Talk about your day for at least 10 minutes
With the hustle and bustle of life it’s easy to use your end-of-the day time to zone out in front of a screen. That’s fine, but make sure you and your partner are aware of what’s going on in each other’s lives by talking about it a little, every day.
It’s not a new concept, but it’s so important. How can you connect when you never actually spend uninterrupted time together? Put it on your calendar, hire a sitter, and get out there together. On a regular basis.
I bet you can name at least 5 annoying things your partner has done recently without even stopping to think about it, but can you name 5 ways your partner is awesome? It’s a natural human tendency to focus more on the bad than the good, so make yourself stop and acknowledge your partner’s lovable traits and behaviors. Did they follow through on something they said they’d do? May not seem like a big deal, but not everyone does it. Were they sweet to the kids this morning? Tell them. A culture of appreciation goes a long way toward building a more positive atmosphere in your home.
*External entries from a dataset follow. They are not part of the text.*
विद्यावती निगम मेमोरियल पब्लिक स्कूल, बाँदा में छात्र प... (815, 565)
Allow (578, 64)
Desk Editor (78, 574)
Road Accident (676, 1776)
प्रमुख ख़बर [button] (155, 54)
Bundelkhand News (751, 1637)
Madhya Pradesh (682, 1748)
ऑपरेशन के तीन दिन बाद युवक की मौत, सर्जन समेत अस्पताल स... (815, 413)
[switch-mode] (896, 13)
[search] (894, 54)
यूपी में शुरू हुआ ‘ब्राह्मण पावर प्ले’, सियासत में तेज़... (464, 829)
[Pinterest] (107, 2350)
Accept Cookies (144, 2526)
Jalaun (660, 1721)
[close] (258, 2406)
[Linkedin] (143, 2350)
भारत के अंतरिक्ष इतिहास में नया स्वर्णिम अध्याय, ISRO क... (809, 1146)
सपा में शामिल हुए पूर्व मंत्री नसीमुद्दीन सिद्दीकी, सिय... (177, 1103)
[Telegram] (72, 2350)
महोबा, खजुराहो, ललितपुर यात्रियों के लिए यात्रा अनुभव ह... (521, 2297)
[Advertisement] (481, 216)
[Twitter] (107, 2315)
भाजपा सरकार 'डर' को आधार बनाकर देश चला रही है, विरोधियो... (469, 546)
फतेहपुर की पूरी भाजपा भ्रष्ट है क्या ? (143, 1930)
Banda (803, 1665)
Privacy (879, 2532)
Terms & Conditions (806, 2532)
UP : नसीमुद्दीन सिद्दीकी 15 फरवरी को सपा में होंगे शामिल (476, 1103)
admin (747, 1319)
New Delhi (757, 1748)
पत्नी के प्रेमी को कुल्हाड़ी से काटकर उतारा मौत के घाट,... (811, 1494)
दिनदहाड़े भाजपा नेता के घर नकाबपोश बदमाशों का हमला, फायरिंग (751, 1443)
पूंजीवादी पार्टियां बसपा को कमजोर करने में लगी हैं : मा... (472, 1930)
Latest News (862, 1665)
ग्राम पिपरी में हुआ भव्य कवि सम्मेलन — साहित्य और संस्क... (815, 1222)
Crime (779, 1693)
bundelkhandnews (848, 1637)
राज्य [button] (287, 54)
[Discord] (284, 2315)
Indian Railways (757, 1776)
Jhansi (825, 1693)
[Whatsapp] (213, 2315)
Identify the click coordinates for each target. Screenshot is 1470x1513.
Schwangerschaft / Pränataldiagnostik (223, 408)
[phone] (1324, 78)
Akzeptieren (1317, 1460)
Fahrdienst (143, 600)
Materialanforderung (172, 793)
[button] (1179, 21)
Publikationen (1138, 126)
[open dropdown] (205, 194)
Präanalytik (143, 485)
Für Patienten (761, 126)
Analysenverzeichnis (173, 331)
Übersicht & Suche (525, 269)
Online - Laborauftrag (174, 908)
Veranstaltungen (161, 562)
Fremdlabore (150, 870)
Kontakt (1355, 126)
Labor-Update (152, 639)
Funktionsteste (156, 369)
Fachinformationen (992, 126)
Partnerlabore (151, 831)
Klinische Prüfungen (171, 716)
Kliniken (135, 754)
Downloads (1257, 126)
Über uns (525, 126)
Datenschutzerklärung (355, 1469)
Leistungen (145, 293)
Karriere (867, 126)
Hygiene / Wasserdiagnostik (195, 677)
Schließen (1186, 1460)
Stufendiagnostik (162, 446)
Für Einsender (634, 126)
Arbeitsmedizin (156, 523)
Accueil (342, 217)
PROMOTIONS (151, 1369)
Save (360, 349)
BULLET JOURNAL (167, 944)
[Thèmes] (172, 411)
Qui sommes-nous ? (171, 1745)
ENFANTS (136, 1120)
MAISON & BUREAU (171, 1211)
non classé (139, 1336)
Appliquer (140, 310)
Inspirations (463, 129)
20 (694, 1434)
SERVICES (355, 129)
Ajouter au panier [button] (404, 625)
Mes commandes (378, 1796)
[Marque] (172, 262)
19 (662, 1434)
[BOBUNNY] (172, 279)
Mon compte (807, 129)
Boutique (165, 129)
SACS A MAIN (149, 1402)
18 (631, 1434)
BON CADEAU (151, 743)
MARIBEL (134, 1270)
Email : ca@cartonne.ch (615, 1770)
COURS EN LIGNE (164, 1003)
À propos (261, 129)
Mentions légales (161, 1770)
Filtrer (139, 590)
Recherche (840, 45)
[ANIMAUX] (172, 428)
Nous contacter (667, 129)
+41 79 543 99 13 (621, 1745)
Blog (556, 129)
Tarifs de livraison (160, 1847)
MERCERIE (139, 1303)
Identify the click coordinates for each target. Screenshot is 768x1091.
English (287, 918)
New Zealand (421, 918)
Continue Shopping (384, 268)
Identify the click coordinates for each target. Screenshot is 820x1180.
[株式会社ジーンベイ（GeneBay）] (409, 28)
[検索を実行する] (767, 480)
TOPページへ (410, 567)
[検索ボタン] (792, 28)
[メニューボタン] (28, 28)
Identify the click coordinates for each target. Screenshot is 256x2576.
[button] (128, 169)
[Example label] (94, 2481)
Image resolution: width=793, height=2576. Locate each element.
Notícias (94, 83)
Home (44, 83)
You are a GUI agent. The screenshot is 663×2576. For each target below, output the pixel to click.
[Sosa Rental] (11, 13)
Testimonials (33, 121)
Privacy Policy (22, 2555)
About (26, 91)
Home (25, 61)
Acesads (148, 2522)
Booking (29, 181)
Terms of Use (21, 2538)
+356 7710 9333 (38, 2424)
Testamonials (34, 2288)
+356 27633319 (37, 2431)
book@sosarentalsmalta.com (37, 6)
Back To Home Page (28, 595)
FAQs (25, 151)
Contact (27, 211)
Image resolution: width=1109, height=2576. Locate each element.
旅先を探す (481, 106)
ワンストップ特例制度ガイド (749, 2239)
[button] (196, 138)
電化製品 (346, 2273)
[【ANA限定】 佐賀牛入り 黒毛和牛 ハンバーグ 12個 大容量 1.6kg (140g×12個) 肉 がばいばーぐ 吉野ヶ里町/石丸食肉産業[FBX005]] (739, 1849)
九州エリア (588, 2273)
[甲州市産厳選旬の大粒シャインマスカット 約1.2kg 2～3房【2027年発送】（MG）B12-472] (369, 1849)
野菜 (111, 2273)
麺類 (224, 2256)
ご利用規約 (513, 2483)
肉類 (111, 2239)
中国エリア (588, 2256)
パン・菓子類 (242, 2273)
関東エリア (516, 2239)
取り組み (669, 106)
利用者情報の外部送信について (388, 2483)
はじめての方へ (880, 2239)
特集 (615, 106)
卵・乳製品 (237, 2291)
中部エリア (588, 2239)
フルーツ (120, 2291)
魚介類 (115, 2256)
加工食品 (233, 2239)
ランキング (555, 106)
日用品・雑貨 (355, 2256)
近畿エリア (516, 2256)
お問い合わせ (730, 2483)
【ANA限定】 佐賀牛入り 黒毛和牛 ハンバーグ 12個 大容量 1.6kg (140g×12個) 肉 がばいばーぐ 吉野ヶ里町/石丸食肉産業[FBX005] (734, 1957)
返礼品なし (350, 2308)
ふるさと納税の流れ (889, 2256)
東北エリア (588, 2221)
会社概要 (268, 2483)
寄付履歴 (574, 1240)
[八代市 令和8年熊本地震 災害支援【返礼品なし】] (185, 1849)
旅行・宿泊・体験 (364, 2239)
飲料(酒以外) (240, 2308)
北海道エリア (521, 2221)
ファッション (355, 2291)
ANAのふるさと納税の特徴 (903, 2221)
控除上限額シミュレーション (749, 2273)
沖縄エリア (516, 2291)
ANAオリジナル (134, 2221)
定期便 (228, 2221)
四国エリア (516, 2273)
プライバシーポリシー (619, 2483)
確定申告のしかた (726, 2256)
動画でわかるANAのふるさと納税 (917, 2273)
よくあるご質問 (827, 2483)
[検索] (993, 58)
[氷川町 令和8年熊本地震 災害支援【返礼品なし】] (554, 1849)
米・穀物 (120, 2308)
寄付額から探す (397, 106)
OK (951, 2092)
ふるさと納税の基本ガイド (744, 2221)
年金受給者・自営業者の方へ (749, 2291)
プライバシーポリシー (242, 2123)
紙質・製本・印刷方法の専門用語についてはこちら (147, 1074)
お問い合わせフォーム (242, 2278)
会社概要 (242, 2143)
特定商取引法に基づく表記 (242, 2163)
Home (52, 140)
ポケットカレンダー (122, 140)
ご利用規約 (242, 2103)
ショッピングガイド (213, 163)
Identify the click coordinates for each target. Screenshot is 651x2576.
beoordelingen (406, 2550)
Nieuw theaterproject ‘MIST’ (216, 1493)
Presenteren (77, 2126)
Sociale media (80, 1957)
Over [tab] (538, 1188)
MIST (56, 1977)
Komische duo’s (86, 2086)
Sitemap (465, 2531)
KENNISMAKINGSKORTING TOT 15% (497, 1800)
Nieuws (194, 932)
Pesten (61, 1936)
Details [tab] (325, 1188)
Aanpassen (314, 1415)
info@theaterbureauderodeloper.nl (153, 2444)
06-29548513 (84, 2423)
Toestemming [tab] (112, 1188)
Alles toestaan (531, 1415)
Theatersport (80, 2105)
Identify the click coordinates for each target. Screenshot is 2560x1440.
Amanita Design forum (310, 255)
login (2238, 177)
Give them the benefit of the doubt
Do you find yourself assuming the worst about your partner sometimes? Thinking they did something irritating on purpose or just because they’re inconsiderate of your feelings? That’s always possible, but it’s also possible they just forgot or were distracted or they really were going to do it in five minutes. While we don’t want to overlook major issues for the sake of harmony (like violence, substance abuse, or infidelity), try to assume your partner is doing their best and their mistakes are temporary deviations instead of permanent character flaws.